Bliss shivered. She had gotten used to being alone, and had forgotten that the Visitor could pop in at any time.
CHAPTER 20
Mimi
El Sol de Ajuste was located in Cidada de Deus, The City of God, the notorious slums in the western part of the city that had inspired a major Hollywood movie and a subsequent television show, City of Men. Of course, the real city was nothing like the cleaned-up Hollywood version, which was the equivalent of a 'slum tour' arranged by hotel concierges: showcasing fashionable grittiness. The reality of poverty was much harsher and much uglier, the towering mountains of trash, the stench of sewer and garbage, the bare-bottomed children languishing on the streets, smoking cigarettes; the way no one batted the flies away, they were way past caring about something so simple as flies.
The bar was nothing more than a tin shack, a lean-to with a roof and a wooden counter pocked with holes. When Mimi and the boys arrived, a group of rowdy toughs were harassing the barback, the boy who cleaned the counters and sopped up the spilled beer with ragged towels. Mimi recognized the fierce-looking tattoos branded on the gang members' cheeks: they were members of Commando Prata, Silver Command, a notorious street gang, and responsible for most of the criminal activity in this part of the ghetto. This was going to be interesting.
"Voc? deve tr's pesos?" the barback insisted. You owe me three pesos. "Caralho! Vai-te foder?" The fat one laughed and cursed at the boy, pushing him against the wall.
The elderly proprietor stood behind the table, looking frightened and annoyed to find his employee being harassed, as well as finding his small establishment suddenly crawling with strange, black-clad foreigners.
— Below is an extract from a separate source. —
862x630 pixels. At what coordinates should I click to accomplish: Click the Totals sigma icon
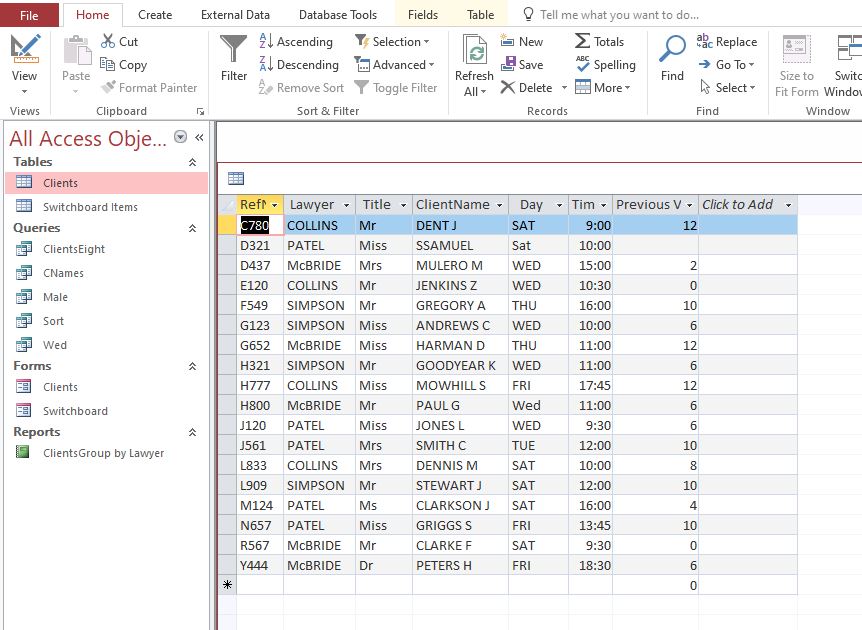[582, 41]

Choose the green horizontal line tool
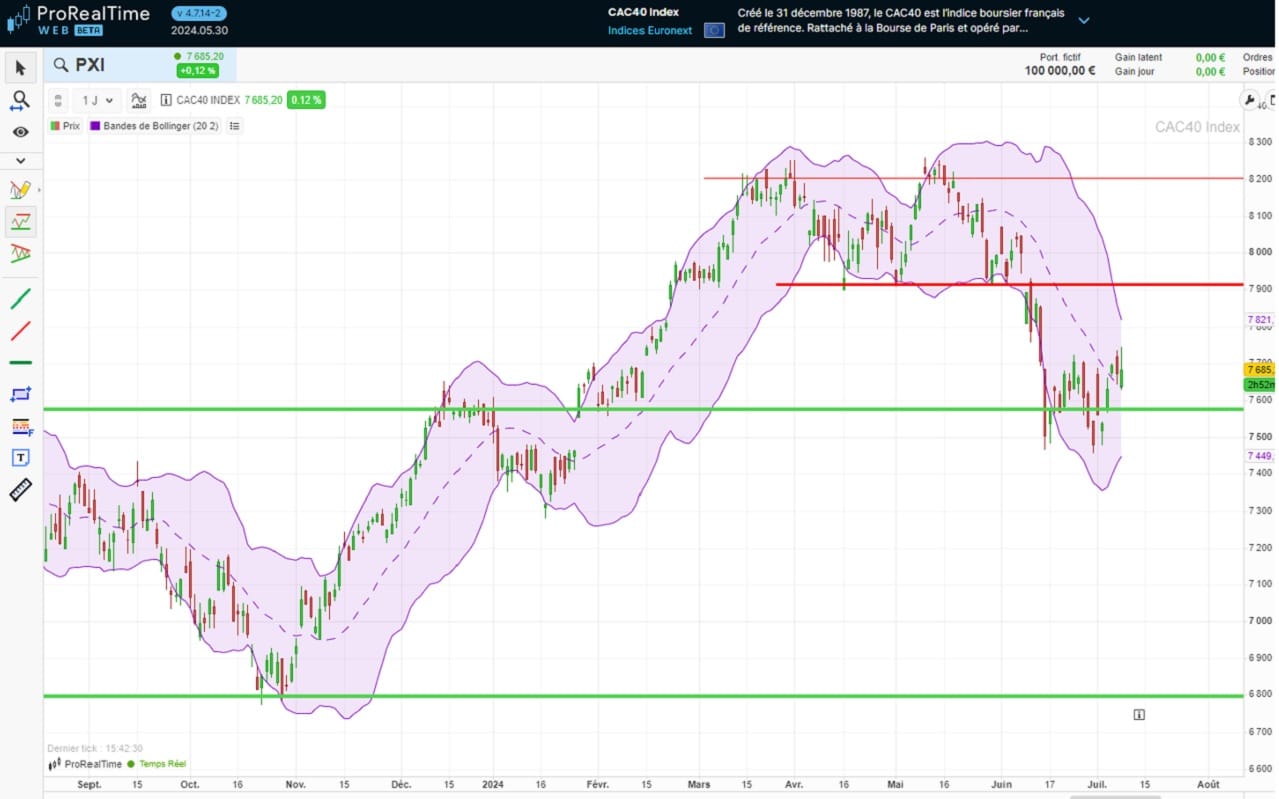coord(20,362)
"Can I help you?" he huffed in Portuguese, keeping an eye on the kid. "You! Leave him alone?" he cried as one of the gangsters tripped the boy, sending him falling facedown on the floor.
In answer, the fat bully gave the cowering boy a sharp kick in the head. There was a sickening crunch of a steel-toe boot against bone, and in a quick movement, one of the gang had a knife to the bartender's throat. "You got something to say to us, old man?"